## Instructions for the task
Look through the listing below and report how many lines contain "agent", as a bare number.

= Beginning of Section =

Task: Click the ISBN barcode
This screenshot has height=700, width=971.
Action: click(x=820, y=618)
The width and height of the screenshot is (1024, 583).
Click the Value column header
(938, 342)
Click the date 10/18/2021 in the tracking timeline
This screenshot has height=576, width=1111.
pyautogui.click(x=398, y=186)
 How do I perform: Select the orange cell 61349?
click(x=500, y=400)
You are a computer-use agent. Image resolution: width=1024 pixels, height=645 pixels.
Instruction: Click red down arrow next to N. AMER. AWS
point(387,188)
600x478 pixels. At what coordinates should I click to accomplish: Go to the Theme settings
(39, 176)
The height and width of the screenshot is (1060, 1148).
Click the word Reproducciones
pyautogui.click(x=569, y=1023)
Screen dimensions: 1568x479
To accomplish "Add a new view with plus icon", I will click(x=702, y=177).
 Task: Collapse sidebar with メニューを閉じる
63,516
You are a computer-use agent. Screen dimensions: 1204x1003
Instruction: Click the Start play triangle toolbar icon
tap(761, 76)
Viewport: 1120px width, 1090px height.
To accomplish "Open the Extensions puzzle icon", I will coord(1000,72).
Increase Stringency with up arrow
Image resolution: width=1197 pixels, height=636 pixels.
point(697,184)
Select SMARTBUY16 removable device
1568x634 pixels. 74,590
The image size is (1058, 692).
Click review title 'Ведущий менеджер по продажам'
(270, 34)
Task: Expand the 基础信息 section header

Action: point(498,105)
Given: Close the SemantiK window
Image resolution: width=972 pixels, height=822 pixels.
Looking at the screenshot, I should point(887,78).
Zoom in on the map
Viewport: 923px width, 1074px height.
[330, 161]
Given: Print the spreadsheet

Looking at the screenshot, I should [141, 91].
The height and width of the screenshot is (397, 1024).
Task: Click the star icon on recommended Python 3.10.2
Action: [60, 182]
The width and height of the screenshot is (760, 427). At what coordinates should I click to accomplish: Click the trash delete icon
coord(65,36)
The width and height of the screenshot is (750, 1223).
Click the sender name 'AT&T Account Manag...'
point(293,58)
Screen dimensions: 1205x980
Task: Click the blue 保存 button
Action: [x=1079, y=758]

= End of Section =

## Output
2